■ What the exercise asks
List, from the lines below, each one with "item" in it.

■ Dataset records
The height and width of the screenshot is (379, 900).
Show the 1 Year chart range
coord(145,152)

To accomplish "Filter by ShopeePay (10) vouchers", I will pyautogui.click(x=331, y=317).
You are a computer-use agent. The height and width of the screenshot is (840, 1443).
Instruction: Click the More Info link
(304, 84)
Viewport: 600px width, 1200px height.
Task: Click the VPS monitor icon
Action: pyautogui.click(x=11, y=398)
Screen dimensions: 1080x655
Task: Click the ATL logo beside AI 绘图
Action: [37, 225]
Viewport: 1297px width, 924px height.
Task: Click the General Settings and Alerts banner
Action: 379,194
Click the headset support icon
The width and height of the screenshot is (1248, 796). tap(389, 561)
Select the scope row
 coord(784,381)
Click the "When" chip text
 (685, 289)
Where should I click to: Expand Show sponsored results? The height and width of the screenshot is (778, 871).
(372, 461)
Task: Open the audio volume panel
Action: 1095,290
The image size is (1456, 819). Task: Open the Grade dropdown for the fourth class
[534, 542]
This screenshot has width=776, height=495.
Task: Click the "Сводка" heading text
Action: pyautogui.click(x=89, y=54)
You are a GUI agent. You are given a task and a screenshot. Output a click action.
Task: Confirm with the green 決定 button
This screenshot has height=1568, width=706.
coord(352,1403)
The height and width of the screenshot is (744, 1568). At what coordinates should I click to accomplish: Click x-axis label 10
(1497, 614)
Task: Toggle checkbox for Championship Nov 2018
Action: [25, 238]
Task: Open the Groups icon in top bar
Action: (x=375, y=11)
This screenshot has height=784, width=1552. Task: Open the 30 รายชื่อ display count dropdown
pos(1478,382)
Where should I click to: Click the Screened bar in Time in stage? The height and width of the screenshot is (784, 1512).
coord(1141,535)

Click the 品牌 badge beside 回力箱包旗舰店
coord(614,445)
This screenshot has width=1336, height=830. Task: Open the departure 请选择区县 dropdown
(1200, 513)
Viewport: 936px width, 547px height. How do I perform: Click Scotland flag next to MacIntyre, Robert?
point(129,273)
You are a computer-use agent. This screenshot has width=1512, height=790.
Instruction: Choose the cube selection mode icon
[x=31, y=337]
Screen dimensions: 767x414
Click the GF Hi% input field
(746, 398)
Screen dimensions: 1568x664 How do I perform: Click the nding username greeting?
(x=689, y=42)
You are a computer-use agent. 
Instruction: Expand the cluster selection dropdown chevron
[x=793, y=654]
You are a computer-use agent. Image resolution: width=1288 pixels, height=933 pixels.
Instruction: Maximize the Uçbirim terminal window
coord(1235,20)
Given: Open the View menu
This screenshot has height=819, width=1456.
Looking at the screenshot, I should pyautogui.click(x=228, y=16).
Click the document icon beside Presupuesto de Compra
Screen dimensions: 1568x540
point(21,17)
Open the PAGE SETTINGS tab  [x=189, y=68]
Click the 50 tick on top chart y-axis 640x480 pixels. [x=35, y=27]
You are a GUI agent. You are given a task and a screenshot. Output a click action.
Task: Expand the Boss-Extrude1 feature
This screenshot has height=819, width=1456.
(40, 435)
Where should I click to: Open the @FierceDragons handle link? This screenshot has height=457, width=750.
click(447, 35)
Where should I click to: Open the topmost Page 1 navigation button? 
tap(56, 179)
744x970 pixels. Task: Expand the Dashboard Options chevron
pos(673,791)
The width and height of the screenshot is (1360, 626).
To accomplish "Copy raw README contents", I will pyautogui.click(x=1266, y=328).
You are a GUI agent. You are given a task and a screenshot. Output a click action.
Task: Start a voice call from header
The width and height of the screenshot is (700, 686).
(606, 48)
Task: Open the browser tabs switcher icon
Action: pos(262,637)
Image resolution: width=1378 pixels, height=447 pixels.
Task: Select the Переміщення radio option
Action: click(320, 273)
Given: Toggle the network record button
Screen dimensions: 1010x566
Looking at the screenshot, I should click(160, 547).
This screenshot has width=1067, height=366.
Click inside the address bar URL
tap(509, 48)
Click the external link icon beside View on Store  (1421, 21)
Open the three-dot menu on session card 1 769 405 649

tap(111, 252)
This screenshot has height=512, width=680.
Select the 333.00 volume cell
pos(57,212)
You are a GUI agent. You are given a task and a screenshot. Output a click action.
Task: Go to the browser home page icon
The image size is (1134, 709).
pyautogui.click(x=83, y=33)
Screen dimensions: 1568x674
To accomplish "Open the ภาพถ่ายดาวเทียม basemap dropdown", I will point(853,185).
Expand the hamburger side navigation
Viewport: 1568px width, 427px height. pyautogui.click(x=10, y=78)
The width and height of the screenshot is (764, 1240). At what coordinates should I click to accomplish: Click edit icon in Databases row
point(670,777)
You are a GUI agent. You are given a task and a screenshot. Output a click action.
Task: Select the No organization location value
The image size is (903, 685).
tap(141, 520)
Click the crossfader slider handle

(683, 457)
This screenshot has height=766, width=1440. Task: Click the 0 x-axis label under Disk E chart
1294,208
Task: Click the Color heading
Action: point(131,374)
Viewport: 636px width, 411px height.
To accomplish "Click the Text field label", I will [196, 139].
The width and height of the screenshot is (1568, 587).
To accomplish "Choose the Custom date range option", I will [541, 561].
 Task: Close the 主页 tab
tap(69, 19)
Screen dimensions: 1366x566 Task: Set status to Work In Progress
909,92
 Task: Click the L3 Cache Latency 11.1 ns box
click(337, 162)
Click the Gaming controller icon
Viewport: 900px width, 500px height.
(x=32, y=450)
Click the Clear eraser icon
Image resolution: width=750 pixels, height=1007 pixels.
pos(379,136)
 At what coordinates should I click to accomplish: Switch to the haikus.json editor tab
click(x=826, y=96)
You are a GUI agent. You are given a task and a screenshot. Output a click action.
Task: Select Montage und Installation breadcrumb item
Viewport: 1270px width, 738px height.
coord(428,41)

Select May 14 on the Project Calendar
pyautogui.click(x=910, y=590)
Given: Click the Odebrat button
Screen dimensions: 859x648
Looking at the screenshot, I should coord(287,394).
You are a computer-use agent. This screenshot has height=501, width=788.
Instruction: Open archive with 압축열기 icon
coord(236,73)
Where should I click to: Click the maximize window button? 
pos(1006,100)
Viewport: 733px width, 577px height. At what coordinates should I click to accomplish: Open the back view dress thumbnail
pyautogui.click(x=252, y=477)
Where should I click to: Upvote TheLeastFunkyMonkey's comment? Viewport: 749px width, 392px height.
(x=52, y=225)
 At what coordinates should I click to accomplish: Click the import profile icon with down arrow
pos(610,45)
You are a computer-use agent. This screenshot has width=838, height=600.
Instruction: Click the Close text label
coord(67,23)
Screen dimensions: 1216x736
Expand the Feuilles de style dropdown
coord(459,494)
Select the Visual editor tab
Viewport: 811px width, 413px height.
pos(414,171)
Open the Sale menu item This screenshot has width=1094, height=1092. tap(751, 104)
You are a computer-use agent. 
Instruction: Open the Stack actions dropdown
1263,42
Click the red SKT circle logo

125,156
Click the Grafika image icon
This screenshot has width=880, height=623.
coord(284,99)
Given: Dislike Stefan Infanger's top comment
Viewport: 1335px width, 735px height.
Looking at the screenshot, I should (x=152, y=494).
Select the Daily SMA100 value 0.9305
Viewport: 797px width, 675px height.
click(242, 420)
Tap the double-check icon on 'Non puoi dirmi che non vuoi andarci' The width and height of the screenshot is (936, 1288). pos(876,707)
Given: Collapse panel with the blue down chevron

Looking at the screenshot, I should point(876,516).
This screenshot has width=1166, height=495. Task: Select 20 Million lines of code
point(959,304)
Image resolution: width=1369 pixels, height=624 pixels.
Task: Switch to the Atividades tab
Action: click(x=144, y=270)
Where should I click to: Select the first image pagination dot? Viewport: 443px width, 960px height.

■ Problem solution
Task: Select Montage und Installation breadcrumb item
Open the Sale menu item This screenshot has width=1094, height=1092. tap(751, 104)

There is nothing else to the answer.